Die Antibabypille ist die bekannteste Verhütungsmethode auf hormoneller Basis. Durch die Einnahme werden dem Körper der Frau zusätzlich die Hormone Östrogen und Gestagen von außen zugeführt, die eine Verhinderung des Eisprungs, des Eindringens von Samenzellen und der Einnistung der Eizelle in die Gebärmutterschleimhaut bewirken.

Der wesentliche Vorteil der Pille liegt, ihre regelmäßige Einnahme vorausgesetzt, in der relativ hohen Sicherheit bei der Verhütung einer Schwangerschaft.

Sie hat allerdings durchaus Nachteile: Die Einnahme der Pille stellt grundsätzlich einen Eingriff in den natürlichen Hormonhaushalt des Körpers dar.
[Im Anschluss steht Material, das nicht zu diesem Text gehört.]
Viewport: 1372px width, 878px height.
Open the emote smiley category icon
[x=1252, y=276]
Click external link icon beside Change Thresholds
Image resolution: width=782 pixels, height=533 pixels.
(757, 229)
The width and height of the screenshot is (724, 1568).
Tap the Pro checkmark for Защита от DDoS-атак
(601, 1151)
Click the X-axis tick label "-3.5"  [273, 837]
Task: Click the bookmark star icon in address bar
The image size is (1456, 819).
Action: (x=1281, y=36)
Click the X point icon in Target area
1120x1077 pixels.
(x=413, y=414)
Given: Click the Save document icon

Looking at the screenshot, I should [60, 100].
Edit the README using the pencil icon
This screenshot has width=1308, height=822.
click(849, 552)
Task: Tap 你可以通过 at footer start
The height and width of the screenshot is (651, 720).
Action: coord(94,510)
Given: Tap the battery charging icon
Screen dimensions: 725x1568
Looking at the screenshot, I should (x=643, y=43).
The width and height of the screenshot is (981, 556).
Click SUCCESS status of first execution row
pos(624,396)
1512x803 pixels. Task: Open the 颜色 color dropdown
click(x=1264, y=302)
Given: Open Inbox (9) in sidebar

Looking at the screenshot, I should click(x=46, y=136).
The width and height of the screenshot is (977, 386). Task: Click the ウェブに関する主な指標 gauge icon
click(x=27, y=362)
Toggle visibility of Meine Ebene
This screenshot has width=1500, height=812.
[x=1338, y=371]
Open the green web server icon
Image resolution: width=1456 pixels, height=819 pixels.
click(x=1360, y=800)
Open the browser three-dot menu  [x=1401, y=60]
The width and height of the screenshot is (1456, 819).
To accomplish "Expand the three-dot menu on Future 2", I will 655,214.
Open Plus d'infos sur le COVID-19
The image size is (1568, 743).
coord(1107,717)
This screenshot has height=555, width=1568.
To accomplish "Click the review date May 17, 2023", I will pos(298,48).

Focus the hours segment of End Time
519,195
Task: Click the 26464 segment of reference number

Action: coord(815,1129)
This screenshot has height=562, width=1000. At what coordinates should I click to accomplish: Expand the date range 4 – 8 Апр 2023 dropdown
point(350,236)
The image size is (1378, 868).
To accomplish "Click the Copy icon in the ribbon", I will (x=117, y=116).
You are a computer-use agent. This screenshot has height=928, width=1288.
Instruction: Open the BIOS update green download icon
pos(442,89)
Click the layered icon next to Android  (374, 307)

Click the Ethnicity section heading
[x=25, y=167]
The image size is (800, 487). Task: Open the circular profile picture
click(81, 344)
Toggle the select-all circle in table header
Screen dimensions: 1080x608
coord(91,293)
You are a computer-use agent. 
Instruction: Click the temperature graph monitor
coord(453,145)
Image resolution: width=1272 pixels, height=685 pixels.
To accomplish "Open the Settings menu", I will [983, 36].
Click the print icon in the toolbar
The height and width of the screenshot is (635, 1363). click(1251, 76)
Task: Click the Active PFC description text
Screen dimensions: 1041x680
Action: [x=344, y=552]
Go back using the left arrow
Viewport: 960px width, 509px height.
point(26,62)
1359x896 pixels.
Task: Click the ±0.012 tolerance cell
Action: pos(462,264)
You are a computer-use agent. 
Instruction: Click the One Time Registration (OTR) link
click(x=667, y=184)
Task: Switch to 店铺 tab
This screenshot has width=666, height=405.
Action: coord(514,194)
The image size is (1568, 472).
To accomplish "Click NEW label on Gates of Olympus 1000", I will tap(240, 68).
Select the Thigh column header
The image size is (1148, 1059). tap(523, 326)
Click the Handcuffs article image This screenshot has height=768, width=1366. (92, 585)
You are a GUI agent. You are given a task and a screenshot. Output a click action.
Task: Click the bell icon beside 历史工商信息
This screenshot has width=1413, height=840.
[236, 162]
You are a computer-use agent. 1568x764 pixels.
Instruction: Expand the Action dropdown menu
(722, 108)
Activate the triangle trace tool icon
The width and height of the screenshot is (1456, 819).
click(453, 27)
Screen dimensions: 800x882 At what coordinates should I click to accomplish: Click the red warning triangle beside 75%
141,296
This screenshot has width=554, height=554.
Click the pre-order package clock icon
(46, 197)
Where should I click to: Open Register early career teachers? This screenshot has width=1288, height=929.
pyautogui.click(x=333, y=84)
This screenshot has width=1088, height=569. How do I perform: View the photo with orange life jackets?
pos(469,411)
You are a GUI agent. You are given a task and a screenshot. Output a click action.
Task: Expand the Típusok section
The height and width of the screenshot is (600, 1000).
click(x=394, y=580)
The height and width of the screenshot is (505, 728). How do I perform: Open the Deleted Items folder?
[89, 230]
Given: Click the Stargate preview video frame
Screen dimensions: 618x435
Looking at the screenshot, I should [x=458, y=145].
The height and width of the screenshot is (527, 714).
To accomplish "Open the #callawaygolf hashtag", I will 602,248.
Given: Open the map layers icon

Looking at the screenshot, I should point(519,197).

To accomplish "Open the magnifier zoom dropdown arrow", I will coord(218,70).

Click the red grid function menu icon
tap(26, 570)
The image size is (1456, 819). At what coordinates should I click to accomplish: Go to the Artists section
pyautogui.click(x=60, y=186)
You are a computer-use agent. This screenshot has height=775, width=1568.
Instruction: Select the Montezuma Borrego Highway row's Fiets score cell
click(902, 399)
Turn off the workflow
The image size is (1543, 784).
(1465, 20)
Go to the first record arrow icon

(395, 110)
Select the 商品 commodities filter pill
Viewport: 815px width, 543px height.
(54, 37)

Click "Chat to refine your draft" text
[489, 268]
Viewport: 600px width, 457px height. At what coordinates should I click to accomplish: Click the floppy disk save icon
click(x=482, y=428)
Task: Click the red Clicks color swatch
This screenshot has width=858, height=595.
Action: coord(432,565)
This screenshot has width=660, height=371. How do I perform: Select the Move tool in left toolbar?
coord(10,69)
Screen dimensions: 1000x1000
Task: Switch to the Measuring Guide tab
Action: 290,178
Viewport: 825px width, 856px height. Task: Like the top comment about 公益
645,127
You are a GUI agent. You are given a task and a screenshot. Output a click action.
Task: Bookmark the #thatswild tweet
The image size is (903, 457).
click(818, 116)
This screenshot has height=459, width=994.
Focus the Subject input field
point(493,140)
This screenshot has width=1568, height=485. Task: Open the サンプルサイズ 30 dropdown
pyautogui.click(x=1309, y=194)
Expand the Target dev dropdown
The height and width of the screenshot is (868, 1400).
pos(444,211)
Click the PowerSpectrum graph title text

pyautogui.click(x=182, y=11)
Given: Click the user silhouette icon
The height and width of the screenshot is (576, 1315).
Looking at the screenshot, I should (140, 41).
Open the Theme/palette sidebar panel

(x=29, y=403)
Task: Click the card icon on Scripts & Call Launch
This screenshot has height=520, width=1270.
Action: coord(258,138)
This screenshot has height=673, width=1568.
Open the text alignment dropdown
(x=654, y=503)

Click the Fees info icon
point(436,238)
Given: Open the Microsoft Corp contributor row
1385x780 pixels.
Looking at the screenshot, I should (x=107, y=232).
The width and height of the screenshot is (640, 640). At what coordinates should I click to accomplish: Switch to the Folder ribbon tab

Damit einhergehend kann es zu Spannungsgefühlen in den Brüsten, zu Übelkeit oder auch einer vorübergehenden Gewichtszunahme kommen. Neben diesen leichteren Beschwerden sind aber auch schwerwiegendere Nebenwirkungen bekannt: So kann es im Zusammenhang mit der Einnahme der Antibabypille zu Thrombosen, Lungenembolien, Hirnvenenthrombosen und Schlaganfällen kommen. Insbesondere für Raucherinnen gibt es hier ein erhöhtes Risiko.

Im Zusammenwirken mit anderen Medikamenten und bei Erbrechen oder Durchfall kann die Wirkung der Pille beeinträchtigt werden.

Es sollte grundsätzlich bedacht werden, dass die Pille keinerlei Schutz vor Ansteckung mit Geschlechtskrankheiten bietet.